Written request 1 — Please pull out every line of the listing below that contains the word "Image".

:: Quoted text ::

There are some missing values in the joined-in data. We will account for these within the recipe. We will also take care of the dummy variables with means below a certain threshold.

ggplot(coup, aes(factor(event_type, levels = c('conspiracy', 'attempted', 'coup')), fill = event_type)) +
  geom_bar() +
  labs(x = '',
       y = 'Count',
       title = 'Event Type') +
  scale_fill_discrete(name = 'Event Type')

From the above chart, we see that their is not a terrible imbalance in the outcome variable. While there are more realized coups and less conspiracies, there are plenty of data points for both. However, it will be important to stratify the train/test split on event type.

ggplot(coup, aes(factor(event_type, levels = c('conspiracy', 'attempted', 'coup')), fill = event_type)) +
  geom_bar() +
  facet_wrap(~continent) +
  labs(x = 'Event Type',
       y = 'Count',
       title = 'Coup Events by Continent') +
  scale_fill_discrete(name = 'Event Type')

In addition to differences in frequency, it is clear that the distribution of coup outcomes varies by continent. In the Americas, few coups fail in the planning stages, but there are nearly as many failed attempts as realized coups. In Europe, there are more coups that fail in the conspiracy stage than during the attempt, which is different than the pattern seen on other continents. It may be useful to include continent as a predictor.

p1 <- ggplot(coup, aes(factor(military, labels = c('False', 'True')), fill = event_type)) +
  geom_bar(position = 'fill') +
  labs(x = 'Military', y = 'Proportion') +
  theme(legend.position = 'none')

p2 <- ggplot(coup, aes(factor(dissident, labels = c('False', 'True')), fill = event_type)) +
  geom_bar(position = 'fill') +
  labs(x = 'Dissident') +
  theme(legend.position = 'none', axis.text.y=element_blank(), axis.title.y=element_blank())

:::

Written request 2 — Summarize the coup data analysis above in two sentences.

:: Supplied records ::

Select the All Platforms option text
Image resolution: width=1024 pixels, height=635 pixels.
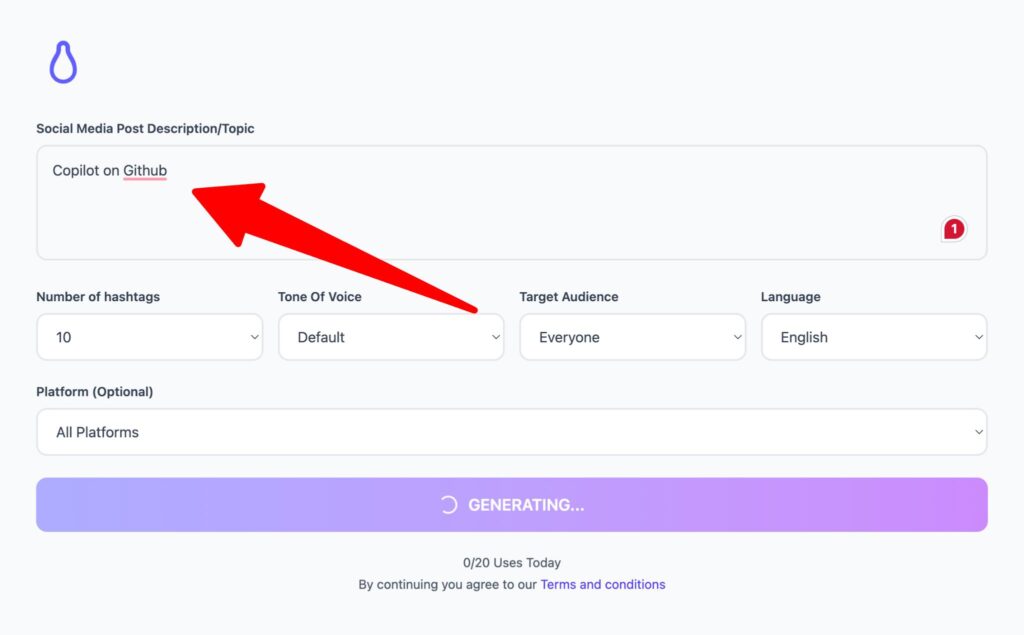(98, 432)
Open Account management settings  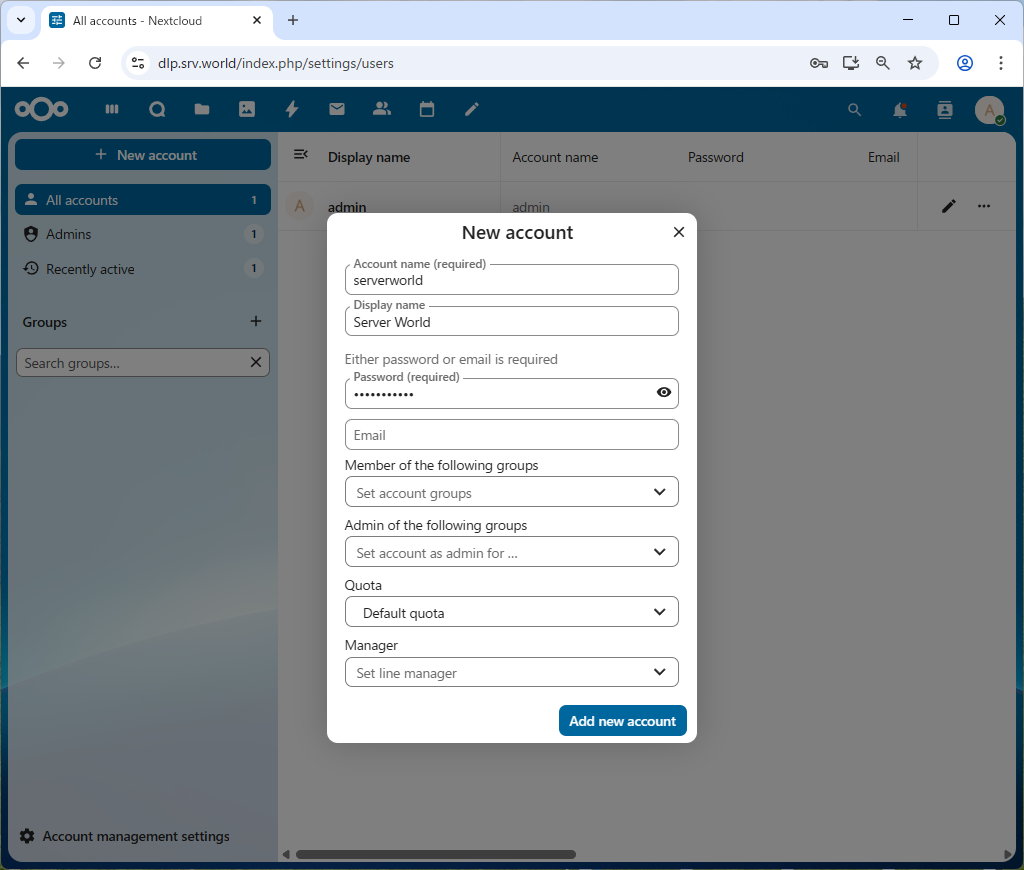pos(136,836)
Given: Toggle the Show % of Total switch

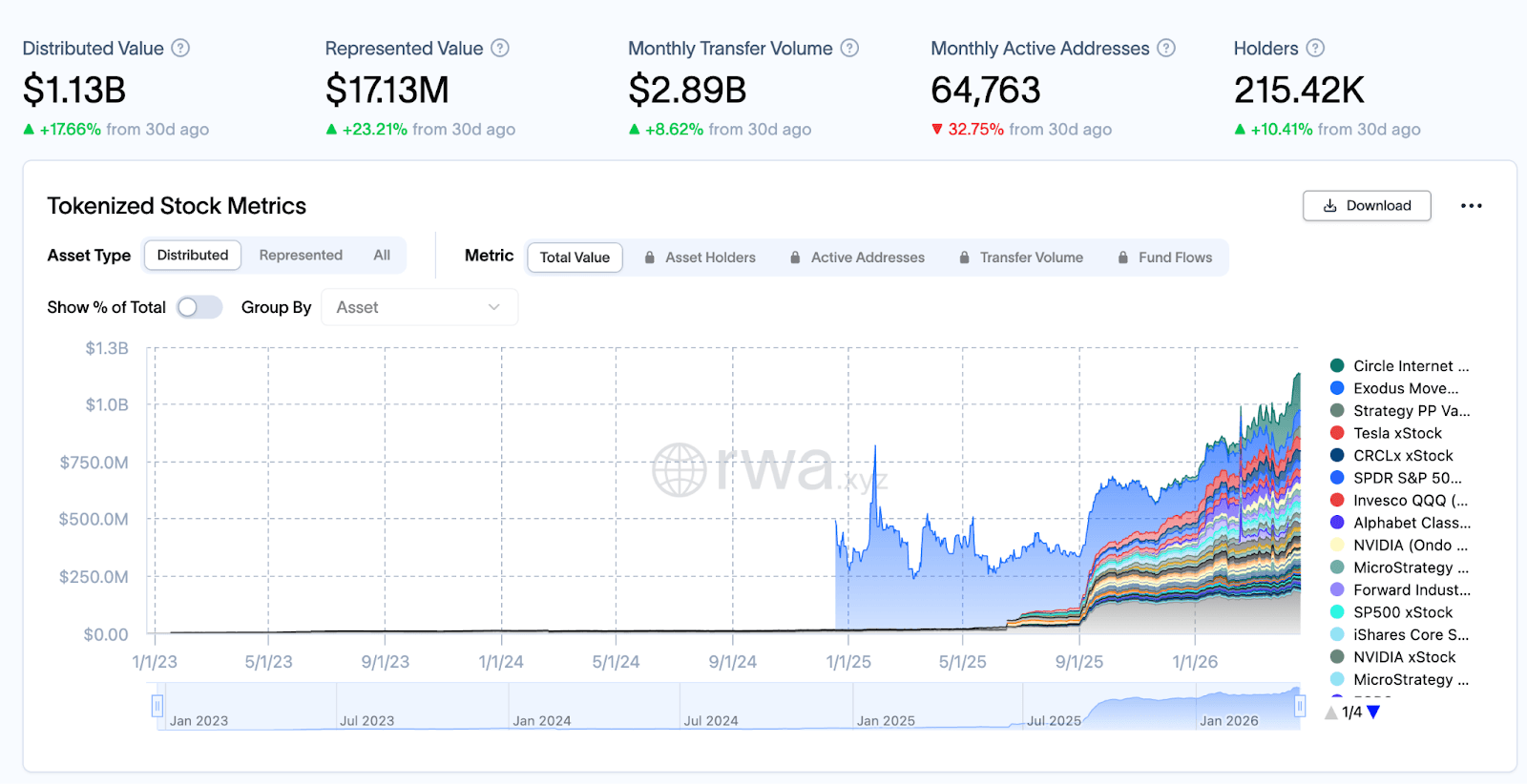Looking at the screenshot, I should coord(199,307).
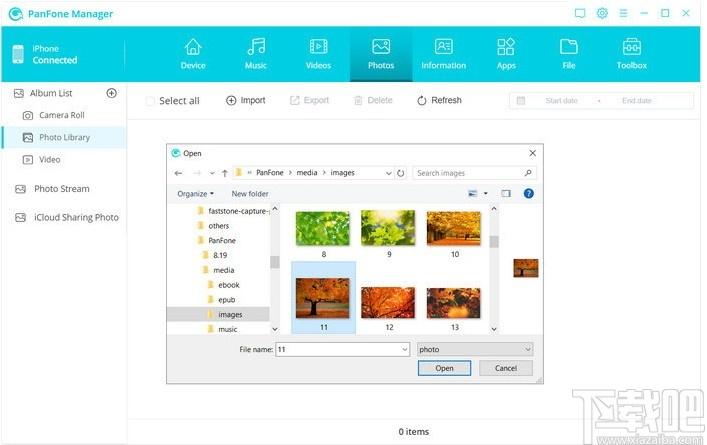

:::

Full answer 1 —
Image resolution: width=1024 pixels, height=635 pixels.

Full answer 2 — A bar chart of event types shows no severe imbalance in the outcome variable, though the train/test split should still be stratified on event type. A chart faceted by continent shows that the distribution of coup outcomes varies by continent, so continent may be a useful predictor.